Rome, 19 Aug. (askanews) – Don Giussani in words, works, music, images of art and nature, testimonies. It is the virtual 3D exhibition staged at the Rimini Meeting and created as part of the initiatives for the centenary of his birth. A permanent and potentially expandable space where you can “come across” today in the person of the priest born in Desio on October 15, 1922, professor of moral theology at the Catholic University of Milan and founder of the Movement of Communion and Liberation.

The path winds through halls and corridors, accompanying us with some of the most loved musical pieces, proposes audio and video contributions, even unpublished, testimonies of fellow travelers and opinion leaders, immersions in the great works of art that accompanied his powerful readings of pages of the Gospel and self-produced contributions from social, cultural and entrepreneurial works resulting from the encounter with the human and spiritual genius of Monsignor Giussani.

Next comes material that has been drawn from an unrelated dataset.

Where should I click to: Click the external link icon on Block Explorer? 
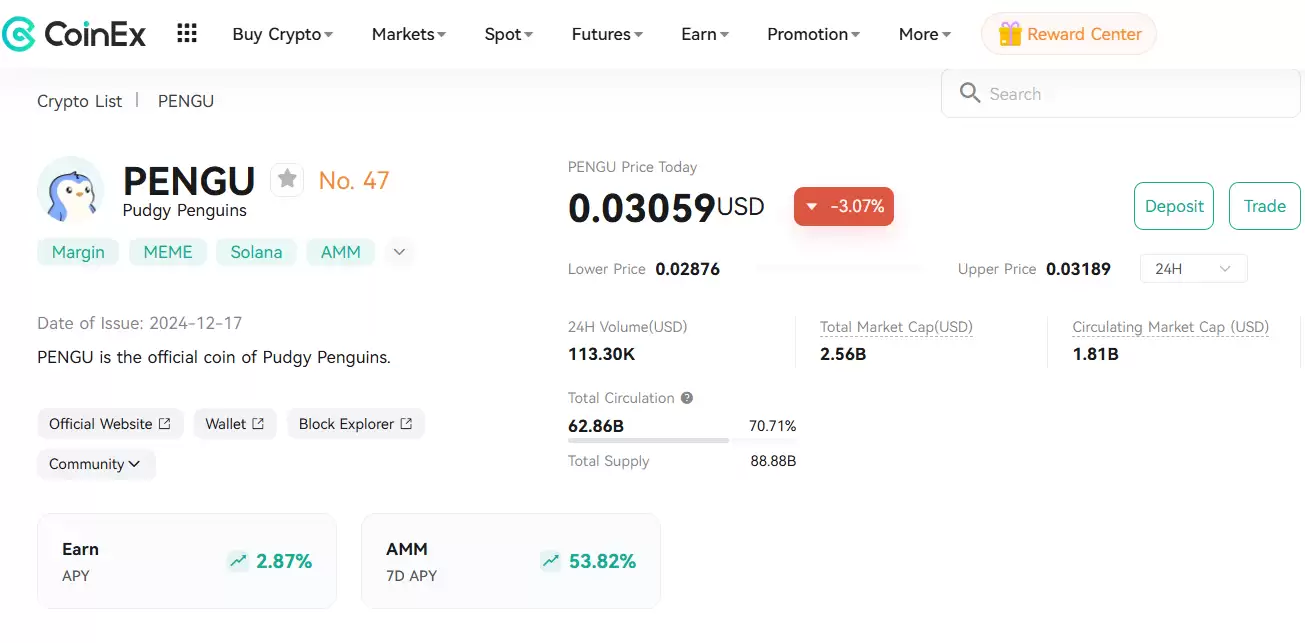(407, 423)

His testimony, says Davide Prosperi, president of the Fraternity of Communion and Liberation, in the video that opens the path in the entrance hall to the notes of Symphony n. 4, op. 98, I by Johannes Brahms, “is not relegated to the past but is entrusted to all those who continue to find inspiration there for their own life. […] Who is Fr Giussani for you today? This is where the journey begins ”.

In fact, there follows an anthology of personal testimonies sent from all over the world in response to this question, which document what the hoarse voice of Don Giussani proposes to us in the first Corridor: “He [Cristo] it passes through me, through you, it passes through all those who give you this testimony, as it passed from Simon, Andrew and John, to his wife and mother […] It has entered the second century. It was communicated to others in the second century, then in the third century, then gradually in history up to my mother. My mother told me. This is the terrible, divine concreteness: outside of here there is no Christianity ”. Vissi d’Arte, from Puccini’s Tosca, accompanies the itinerary.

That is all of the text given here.